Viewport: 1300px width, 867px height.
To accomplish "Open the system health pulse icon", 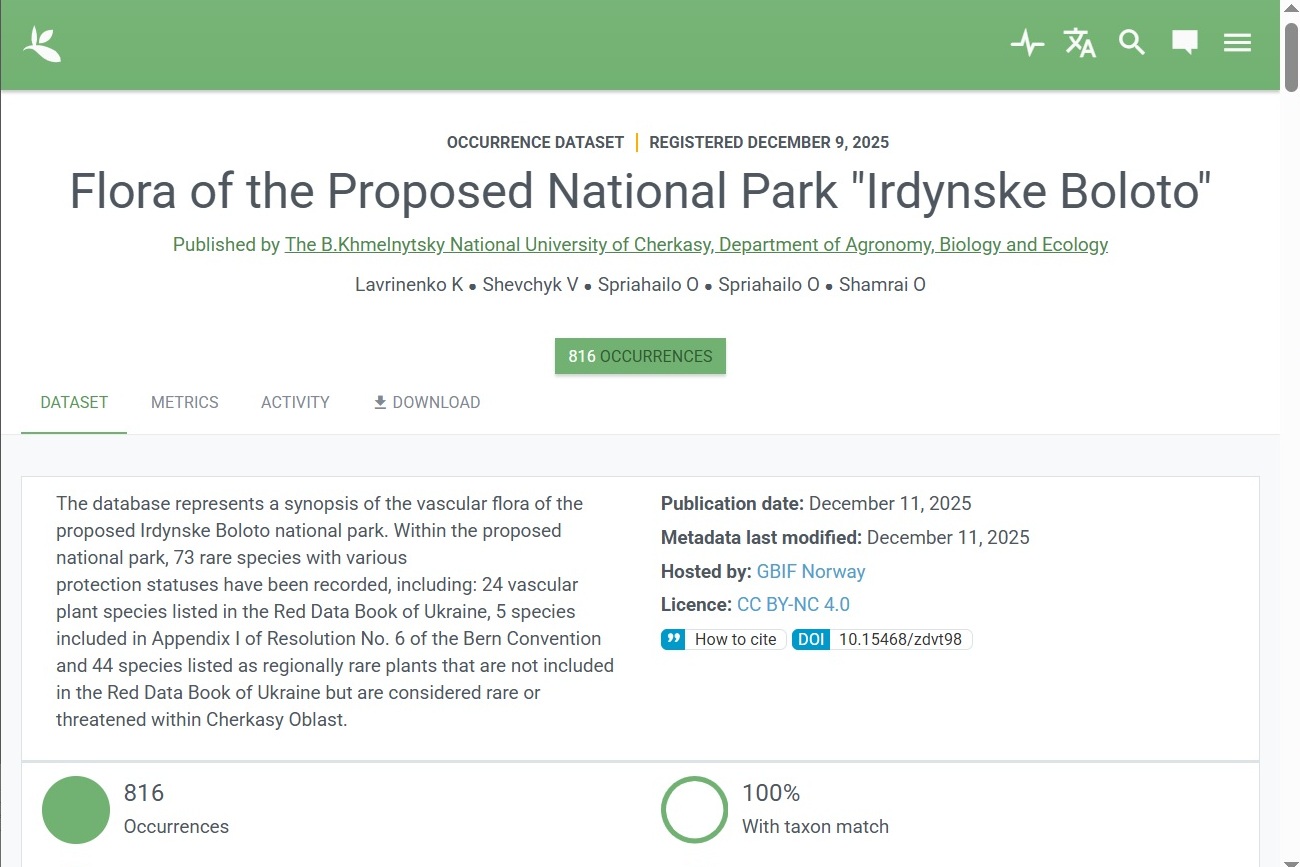I will pos(1027,43).
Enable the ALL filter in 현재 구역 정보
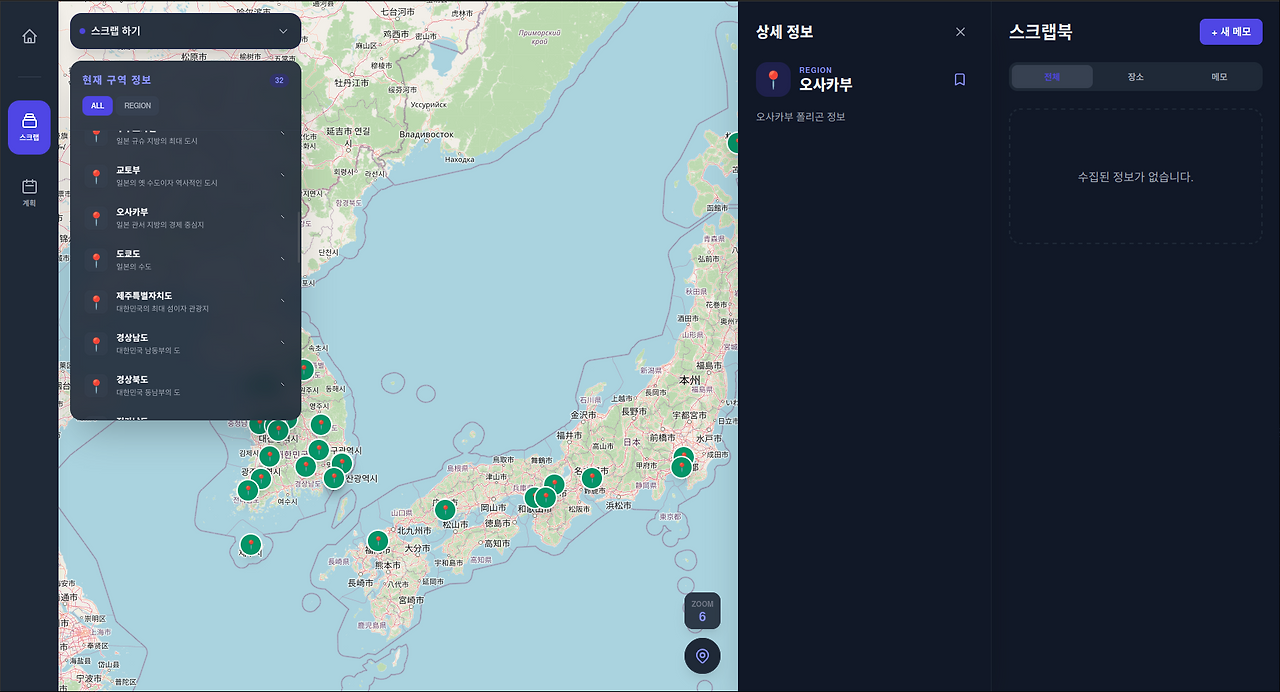 (x=97, y=105)
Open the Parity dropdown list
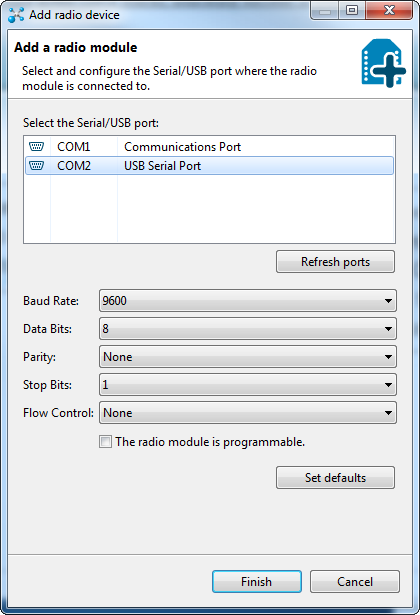420x615 pixels. point(248,357)
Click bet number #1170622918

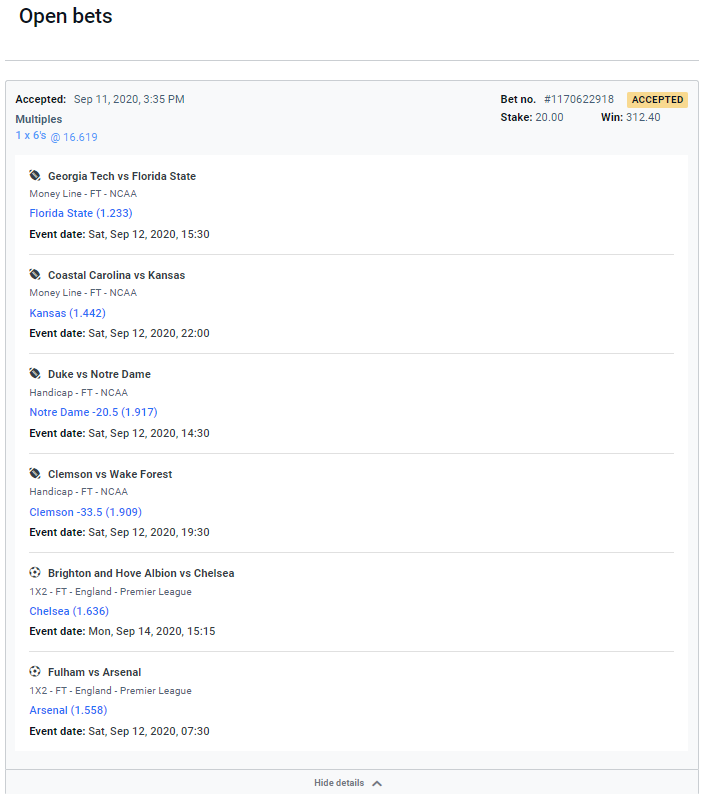pyautogui.click(x=578, y=100)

________________________

● EXERCISE OBJECTIVE: Starting at the line that holds "Enable the ALL filter in 현재 구역 정보", copy each line exactly through the end of the material above, keeping both ends and dropping the pictures.

● ANSWER BOX:
Enable the ALL filter in 현재 구역 정보
 (x=97, y=105)
Open the Parity dropdown list
420x615 pixels. point(248,357)
Click bet number #1170622918

pyautogui.click(x=578, y=100)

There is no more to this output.